Accurate revenue forecasting is crucial for Marley Spoon's business. As the company expanded, the business analysis team started reaching the bottleneck of spreadsheets:
Dina, Marley Spoon’s business analysis lead, was looking for a solution that would be flexible enough to support a bespoke and complex revenue model (including cohorts) connected to their data warehouse, while easily supporting multiple versions and scenarios, and being able to present directly to stakeholders.
Marley Spoon’s model is using Causal’s live data integrations to pull 2 years of weekly cohort data for each country from their data warehouse.
Causal automatically refreshes the actuals on a weekly basis, and automatically compares them against different saved versions of Marley Spoon’s revenue forecast.
Our customer success team worked with Marley Spoon to build out their full revenue model in Causal. The model is at a weekly granularity, tracking each weekly cohort separately, spanning 6 years.

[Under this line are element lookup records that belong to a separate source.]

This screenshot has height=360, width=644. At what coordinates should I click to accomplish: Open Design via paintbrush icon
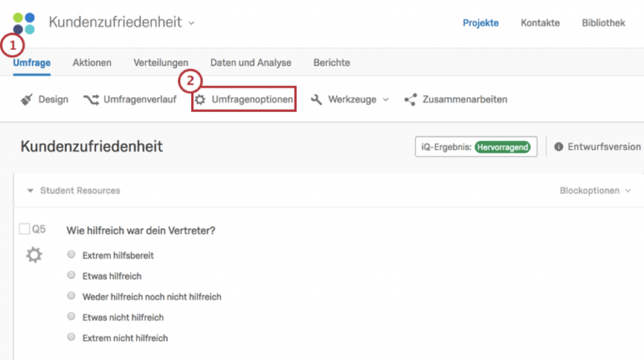(x=26, y=99)
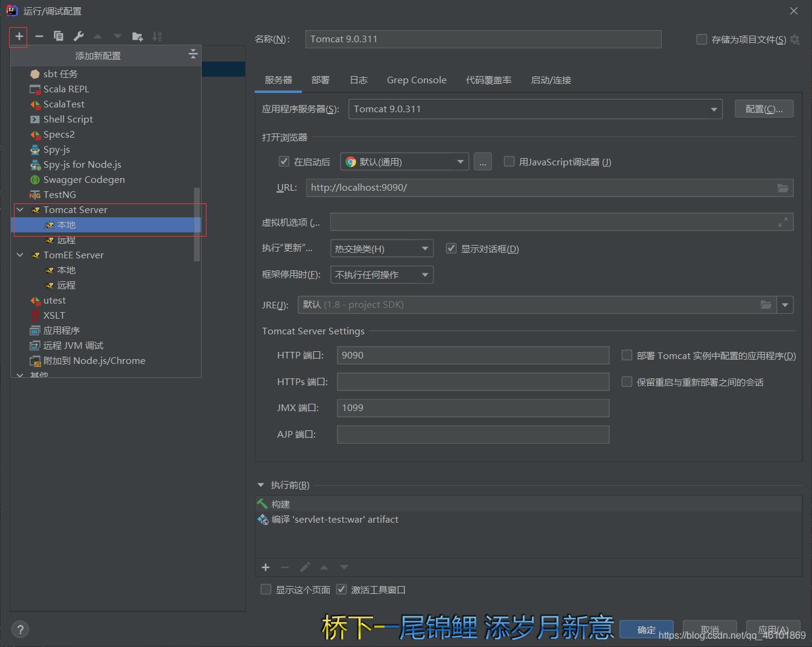Add a before-launch task with plus icon
The image size is (812, 647).
[x=266, y=567]
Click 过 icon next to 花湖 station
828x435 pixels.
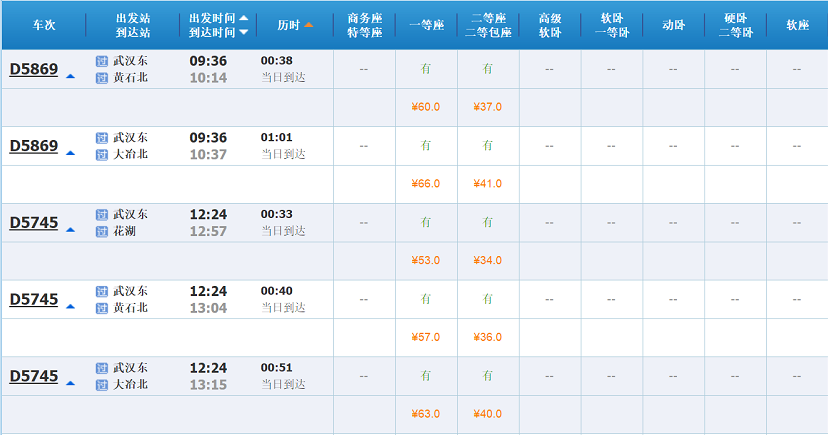coord(101,231)
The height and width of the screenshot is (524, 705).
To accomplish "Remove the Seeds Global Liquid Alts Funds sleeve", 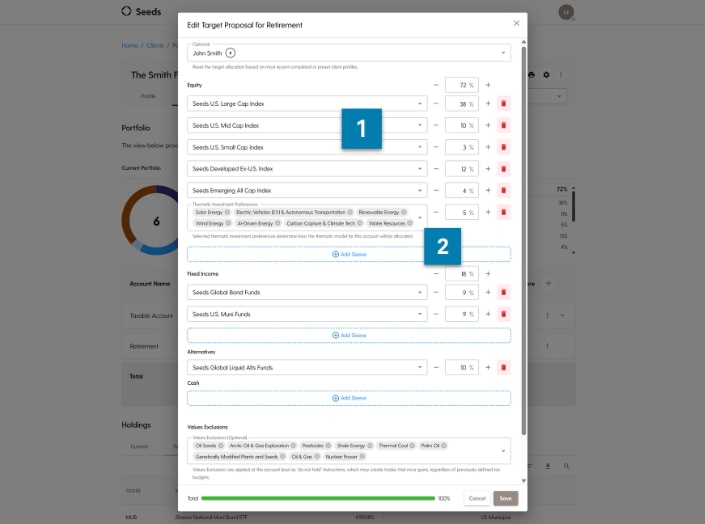I will click(503, 367).
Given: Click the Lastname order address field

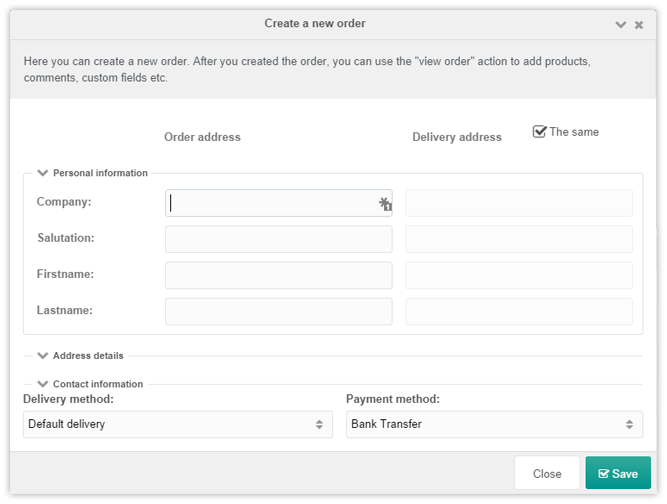Looking at the screenshot, I should 279,311.
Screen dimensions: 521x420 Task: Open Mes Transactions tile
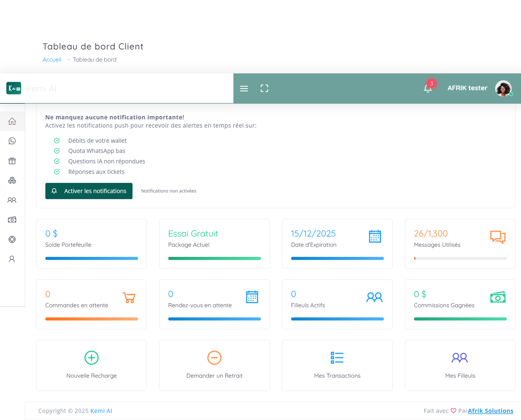click(x=337, y=365)
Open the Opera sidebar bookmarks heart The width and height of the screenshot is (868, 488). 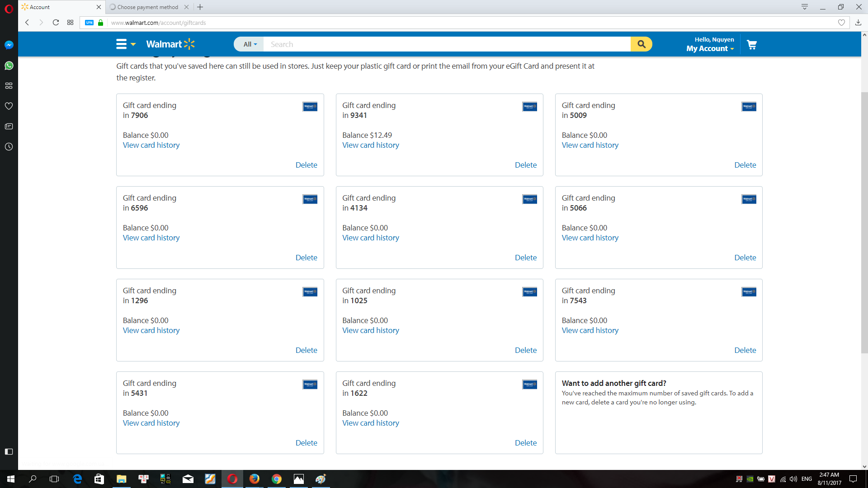pyautogui.click(x=9, y=106)
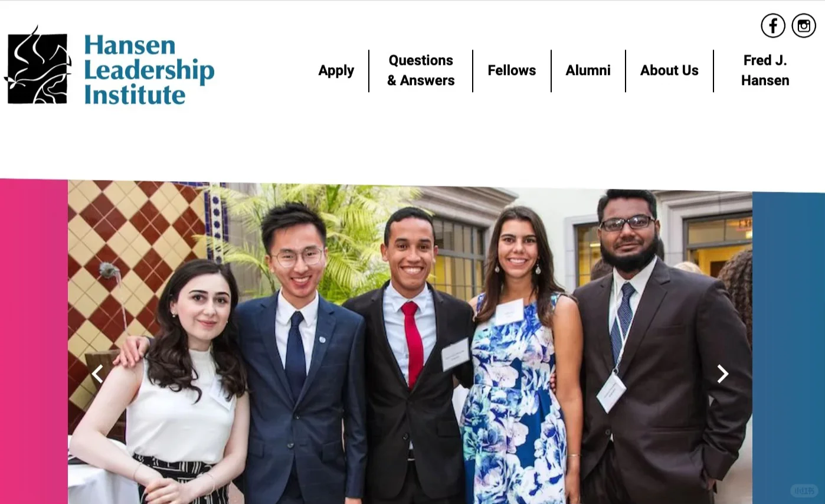Click the black dove logo emblem
Viewport: 825px width, 504px height.
pos(38,65)
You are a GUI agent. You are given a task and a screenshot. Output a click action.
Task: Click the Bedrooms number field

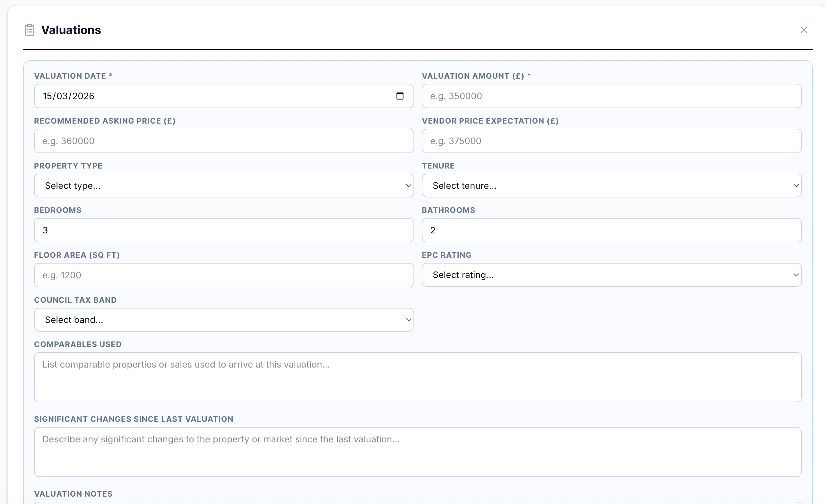coord(224,230)
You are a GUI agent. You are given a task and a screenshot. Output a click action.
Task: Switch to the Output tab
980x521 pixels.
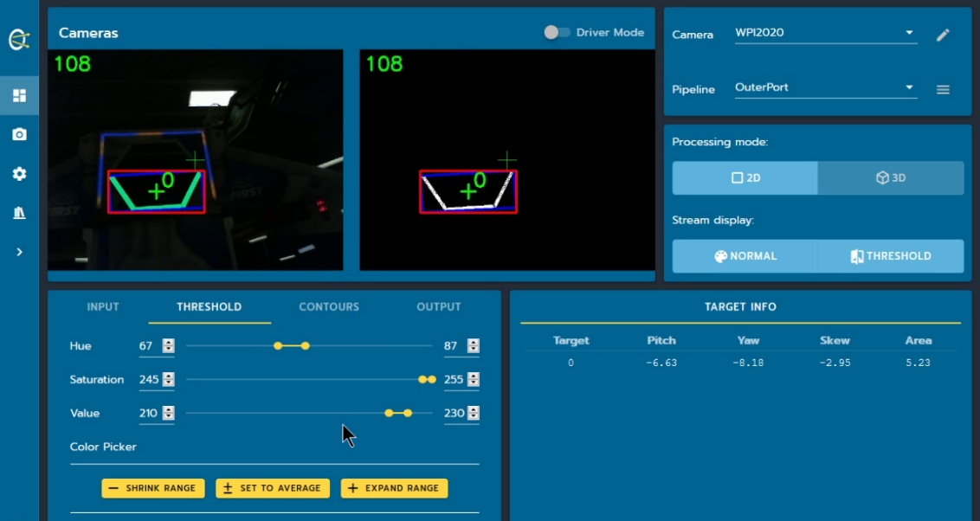click(439, 306)
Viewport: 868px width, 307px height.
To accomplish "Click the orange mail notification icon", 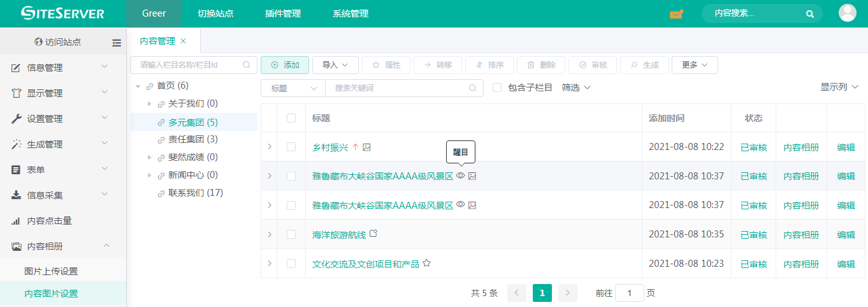I will coord(676,14).
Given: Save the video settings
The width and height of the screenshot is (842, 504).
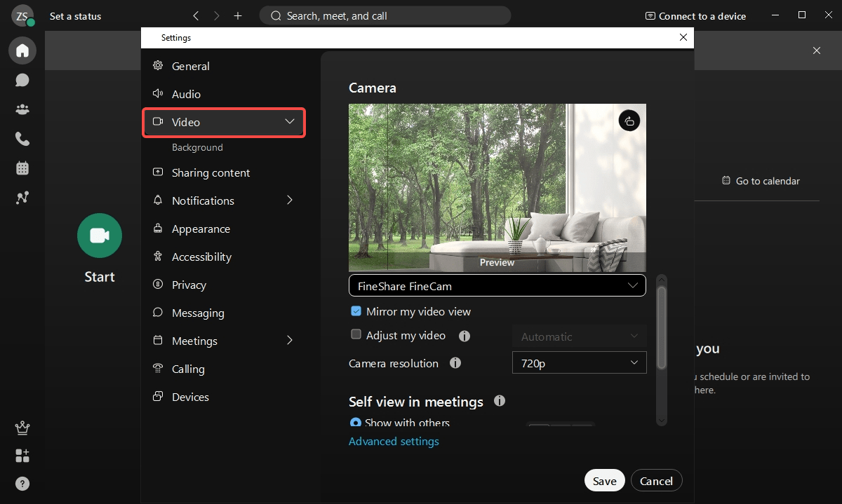Looking at the screenshot, I should [x=604, y=480].
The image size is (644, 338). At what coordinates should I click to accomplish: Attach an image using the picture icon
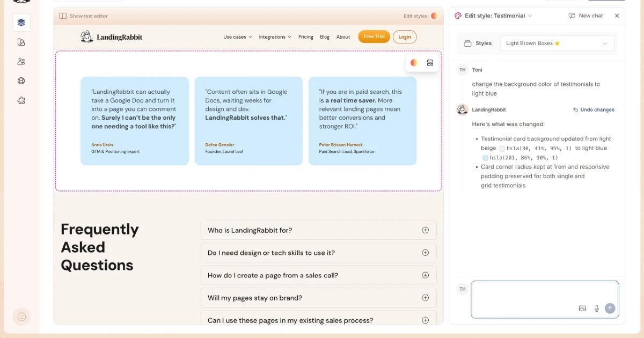point(582,308)

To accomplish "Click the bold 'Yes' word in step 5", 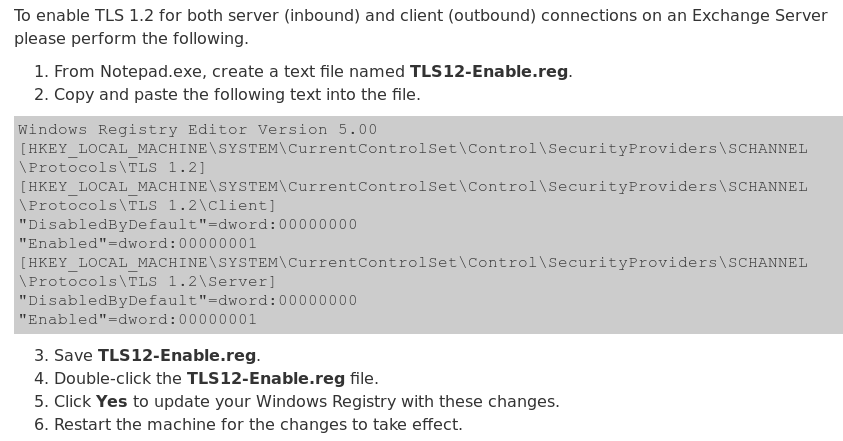I will (112, 402).
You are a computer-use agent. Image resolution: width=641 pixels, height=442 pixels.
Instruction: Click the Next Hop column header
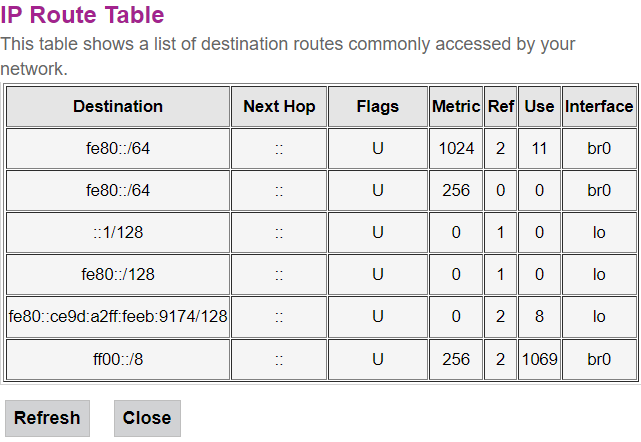tap(279, 106)
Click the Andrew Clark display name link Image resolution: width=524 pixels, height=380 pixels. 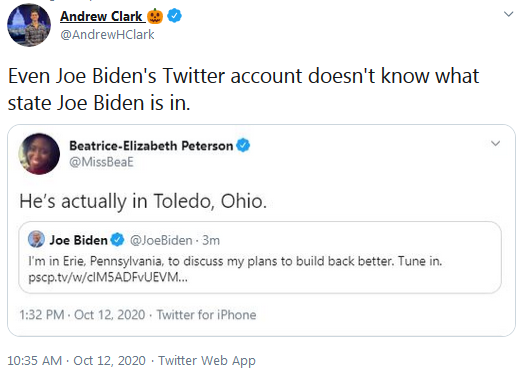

The model also spans 8 countries and 2 brands, letting Dina and her team drill down into any of the 12 combinations of 'country' and 'brand', as well as easily see aggregated views across the categories.
The total number of formulas required in the model was reduced from 6.5 million in Excel to a few hundred in Causal (a 10,000x reduction). Dina’s team are tracking multiple versions of the model separately using Causal’s Version Control functionality.
Causal’s modelling functionality and data automation save Dina’s team 30 hours per month. This has freed up their time to focus on the strategic work that adds value to the business — analysing performance and working with business partners to make better decisions.
With drastically fewer formulas and dedicated functionality for scenarios and versions, there’s much less complexity to manage in Causal, making it much less likely to make hidden errors. Causal’s plain-english formulas also make every model auditable by anyone, significantly reducing the chance of formula errors and reducing the time required to double-check work.